# Aufgabe A
Schreibe bitte die Zeilen der Datensätze von der Zeile mit "Click the upload" bis einschließlich der Zeile mit "Action: click(173, 669)" als JSON-Liste von Zeichenketten um, mit einem Eintrag pro Zeile und ohne Leerzeilen.

# Dokumenttext
+++++

# Downloadgeschwindigkeit am Handy



## k.meier (5. November 2011)

hi
Ich frag einfach , weil ich davon einfach keinen Plan hab. Mein Netzbetreiber hat mir eine SMS mit einem Angebot geschickt. Internet am Handy, Downloadgeschwindigkeit 128 kbits. Reicht die Geschwindigkeit für irgendwas? oder ist das total sinnlos?

 für Emails oder so?  Interessant wär ob es für facebook reicht.

lg
k. meier


----------



## derJACK (5. November 2011)

Also reichen Tut es sicher für alles wenn du genug zeit hast ^^
Ich find das schon ein bisschen wenig .. Ich hab in meinem Vertrag 7,2 mb/s und ich könnte es mir nichtmehr vorstellen wenn es langsamer wäre


----------



## PC GAMER (5. November 2011)

Aslo ich habe 380 kbits bis 2 GB danach 240 kbits. Es ist nicht wie zuhause aber es reicht.


----------



## k.meier (5. November 2011)

Danke erst mal für die Rückmeldungen. Ich habe einen alten Handyvertrag noch 1 Jahr läuft und für 1,50 bekomme ich eben das Internet dazu, deswegen überlege ich.
Edit: Zeit hab ich genug, bin ja nicht darauf angewisen, jobmässig brauch ichs net, is halt ne Spielerei.


----------



## derJACK (5. November 2011)

k.meier schrieb:
			
		

> Danke erst mal für die Rückmeldungen. Ich habe einen alten Handyvertrag noch 1 Jahr läuft und für 1,50 bekomme ich eben das Internet dazu, deswegen überlege ich.



Ich würde auch sagen dass es ganz drauf ankommt was du für ein Mobiltelefon besitzt.. Bei nem smartphone Vorallem bei nem iPhone , Samsung Galaxy.... Ist es von Vorteil schnelles Internet zu haben. Vorallem wegen der großen Darstellung von Internet Seiten .. Kann sein dass du mit diesem Vertrag dann 2 Minuten auf ne Seite wartest :-/ aber wie gesagt ich kenn mich nur mit nem 7,2 mb/s aus ..


----------



## k.meier (5. November 2011)

Ich hab nen Smarphone, kein So nobles , ganz einfaches Samsung S 5320. Das is schon alles.


----------



## derJACK (5. November 2011)

k.meier schrieb:
			
		

> Ich hab nen Smarphone, kein So nobles , ganz einfaches Samsung S 5320. Das is schon alles.

+++++

# Zu bearbeitende Datensätze

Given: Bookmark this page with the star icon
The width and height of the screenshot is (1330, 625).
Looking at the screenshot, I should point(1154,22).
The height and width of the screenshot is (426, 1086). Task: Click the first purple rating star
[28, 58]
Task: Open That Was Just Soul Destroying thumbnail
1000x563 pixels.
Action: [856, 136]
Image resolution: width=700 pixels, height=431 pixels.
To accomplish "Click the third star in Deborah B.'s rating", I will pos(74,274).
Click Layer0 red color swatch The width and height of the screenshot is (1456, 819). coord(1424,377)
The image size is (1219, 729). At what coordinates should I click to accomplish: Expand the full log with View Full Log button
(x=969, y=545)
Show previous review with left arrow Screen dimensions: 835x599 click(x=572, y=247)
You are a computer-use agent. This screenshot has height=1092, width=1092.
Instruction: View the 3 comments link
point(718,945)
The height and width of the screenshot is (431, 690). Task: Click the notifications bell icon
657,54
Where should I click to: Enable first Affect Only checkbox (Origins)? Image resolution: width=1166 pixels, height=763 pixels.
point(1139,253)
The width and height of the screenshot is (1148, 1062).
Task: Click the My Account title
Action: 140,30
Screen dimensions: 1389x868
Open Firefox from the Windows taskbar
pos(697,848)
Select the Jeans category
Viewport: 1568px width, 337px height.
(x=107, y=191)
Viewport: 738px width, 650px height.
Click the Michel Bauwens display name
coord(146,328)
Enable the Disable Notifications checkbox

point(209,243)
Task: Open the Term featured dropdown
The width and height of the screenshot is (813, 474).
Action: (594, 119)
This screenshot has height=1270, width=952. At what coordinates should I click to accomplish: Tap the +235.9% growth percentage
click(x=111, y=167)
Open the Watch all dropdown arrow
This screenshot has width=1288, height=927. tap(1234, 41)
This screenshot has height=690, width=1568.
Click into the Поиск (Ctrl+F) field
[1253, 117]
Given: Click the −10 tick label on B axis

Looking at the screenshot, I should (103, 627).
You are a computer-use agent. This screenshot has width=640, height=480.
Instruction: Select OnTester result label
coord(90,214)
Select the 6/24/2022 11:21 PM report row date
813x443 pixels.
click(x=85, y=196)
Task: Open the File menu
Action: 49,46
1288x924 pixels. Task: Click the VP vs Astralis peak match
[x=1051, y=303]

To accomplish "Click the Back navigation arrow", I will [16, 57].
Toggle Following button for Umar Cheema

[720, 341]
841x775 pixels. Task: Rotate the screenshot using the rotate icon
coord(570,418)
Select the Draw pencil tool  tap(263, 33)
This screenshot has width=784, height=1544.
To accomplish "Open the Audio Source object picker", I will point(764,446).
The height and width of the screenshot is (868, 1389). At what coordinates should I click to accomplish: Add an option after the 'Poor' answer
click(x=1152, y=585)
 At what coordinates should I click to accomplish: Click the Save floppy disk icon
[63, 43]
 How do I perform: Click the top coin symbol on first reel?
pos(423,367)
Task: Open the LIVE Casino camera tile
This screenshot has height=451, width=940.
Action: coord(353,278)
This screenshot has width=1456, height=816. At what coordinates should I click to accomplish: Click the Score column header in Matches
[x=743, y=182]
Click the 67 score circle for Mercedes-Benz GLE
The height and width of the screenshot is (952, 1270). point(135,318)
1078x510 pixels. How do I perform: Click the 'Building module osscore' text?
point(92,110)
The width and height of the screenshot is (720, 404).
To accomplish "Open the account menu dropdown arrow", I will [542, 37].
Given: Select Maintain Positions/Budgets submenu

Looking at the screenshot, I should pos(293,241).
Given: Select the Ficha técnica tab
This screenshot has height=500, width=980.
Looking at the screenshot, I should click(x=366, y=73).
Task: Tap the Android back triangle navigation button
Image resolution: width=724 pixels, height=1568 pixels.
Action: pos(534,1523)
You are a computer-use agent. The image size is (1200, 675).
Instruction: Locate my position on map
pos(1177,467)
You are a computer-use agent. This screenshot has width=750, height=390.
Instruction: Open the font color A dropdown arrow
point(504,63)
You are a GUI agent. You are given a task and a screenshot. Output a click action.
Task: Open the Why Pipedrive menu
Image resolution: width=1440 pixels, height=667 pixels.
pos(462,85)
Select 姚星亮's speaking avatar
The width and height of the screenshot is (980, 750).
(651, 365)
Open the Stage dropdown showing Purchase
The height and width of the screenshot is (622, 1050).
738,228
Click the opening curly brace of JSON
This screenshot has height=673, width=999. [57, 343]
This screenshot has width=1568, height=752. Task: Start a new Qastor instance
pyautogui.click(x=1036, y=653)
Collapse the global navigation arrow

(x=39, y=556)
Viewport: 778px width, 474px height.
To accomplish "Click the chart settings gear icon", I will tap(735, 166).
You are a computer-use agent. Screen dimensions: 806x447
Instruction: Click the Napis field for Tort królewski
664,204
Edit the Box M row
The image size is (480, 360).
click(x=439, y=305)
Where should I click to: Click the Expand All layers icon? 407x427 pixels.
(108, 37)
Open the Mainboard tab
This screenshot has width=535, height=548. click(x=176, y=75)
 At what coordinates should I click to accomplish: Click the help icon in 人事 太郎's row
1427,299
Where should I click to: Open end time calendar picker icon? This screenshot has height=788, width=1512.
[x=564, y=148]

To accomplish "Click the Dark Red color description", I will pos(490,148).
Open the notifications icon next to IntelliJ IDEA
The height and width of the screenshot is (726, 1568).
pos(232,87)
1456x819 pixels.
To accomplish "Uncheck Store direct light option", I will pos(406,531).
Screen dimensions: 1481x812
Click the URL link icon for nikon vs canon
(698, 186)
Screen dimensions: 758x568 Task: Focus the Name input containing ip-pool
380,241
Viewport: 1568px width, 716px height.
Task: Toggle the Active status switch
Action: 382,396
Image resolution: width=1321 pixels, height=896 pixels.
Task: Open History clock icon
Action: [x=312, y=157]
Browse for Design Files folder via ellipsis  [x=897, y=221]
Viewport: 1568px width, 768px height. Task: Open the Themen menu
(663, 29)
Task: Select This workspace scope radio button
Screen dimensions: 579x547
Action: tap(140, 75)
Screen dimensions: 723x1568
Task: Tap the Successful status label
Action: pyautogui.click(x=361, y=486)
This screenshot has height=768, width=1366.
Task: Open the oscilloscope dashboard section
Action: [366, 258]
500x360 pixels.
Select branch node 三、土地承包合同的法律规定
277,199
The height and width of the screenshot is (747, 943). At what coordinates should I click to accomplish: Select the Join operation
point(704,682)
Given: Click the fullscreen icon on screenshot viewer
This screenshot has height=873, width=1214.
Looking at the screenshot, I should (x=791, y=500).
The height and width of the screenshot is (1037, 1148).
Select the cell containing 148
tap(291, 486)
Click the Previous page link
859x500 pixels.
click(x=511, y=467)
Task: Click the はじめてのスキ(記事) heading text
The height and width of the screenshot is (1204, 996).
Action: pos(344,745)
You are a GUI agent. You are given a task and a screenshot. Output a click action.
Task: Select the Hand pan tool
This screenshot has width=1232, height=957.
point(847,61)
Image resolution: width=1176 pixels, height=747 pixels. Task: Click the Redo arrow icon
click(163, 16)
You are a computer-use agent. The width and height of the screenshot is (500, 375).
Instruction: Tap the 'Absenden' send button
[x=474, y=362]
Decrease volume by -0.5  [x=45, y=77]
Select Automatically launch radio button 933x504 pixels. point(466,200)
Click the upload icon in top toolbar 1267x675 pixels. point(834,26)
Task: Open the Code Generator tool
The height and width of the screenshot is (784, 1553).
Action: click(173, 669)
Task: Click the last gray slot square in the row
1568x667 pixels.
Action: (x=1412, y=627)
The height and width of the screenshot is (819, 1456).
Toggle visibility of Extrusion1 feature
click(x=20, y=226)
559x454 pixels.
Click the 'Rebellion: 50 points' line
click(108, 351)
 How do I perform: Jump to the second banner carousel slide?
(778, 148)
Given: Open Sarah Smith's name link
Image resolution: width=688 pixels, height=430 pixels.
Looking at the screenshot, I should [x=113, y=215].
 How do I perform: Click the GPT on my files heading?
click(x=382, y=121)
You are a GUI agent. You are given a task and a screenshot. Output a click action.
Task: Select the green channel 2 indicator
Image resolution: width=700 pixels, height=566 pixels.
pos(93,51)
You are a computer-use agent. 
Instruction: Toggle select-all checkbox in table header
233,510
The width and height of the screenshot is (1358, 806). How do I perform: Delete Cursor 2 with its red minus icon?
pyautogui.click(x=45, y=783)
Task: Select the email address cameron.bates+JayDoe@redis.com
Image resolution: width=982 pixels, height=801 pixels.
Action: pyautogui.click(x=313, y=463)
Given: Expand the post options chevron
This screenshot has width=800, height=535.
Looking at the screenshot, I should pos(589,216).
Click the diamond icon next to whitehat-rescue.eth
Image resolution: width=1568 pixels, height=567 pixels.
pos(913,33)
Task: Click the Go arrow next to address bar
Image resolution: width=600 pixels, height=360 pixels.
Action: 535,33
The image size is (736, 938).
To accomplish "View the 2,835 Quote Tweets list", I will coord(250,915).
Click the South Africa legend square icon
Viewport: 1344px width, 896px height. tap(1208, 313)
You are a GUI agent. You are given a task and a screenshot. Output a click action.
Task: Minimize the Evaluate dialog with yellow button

+++++

# Aufgabe B
Gib den Abschnitt des Threads zur Downloadgeschwindigkeit am Handy von "# Downloadgeschwindigkeit am" bis einschließlich "für facebook reicht." wieder und ändere dabei "Netzbetreiber" in "Mobilfunkanbieter".

# Vollständige Antwort A
[
  "Click the upload icon in top toolbar 1267x675 pixels. point(834,26)",
  "Task: Open the Code Generator tool",
  "The height and width of the screenshot is (784, 1553).",
  "Action: click(173, 669)"
]

# Vollständige Antwort B
# Downloadgeschwindigkeit am Handy



## k.meier (5. November 2011)

hi
Ich frag einfach , weil ich davon einfach keinen Plan hab. Mein Mobilfunkanbieter hat mir eine SMS mit einem Angebot geschickt. Internet am Handy, Downloadgeschwindigkeit 128 kbits. Reicht die Geschwindigkeit für irgendwas? oder ist das total sinnlos?

 für Emails oder so?  Interessant wär ob es für facebook reicht.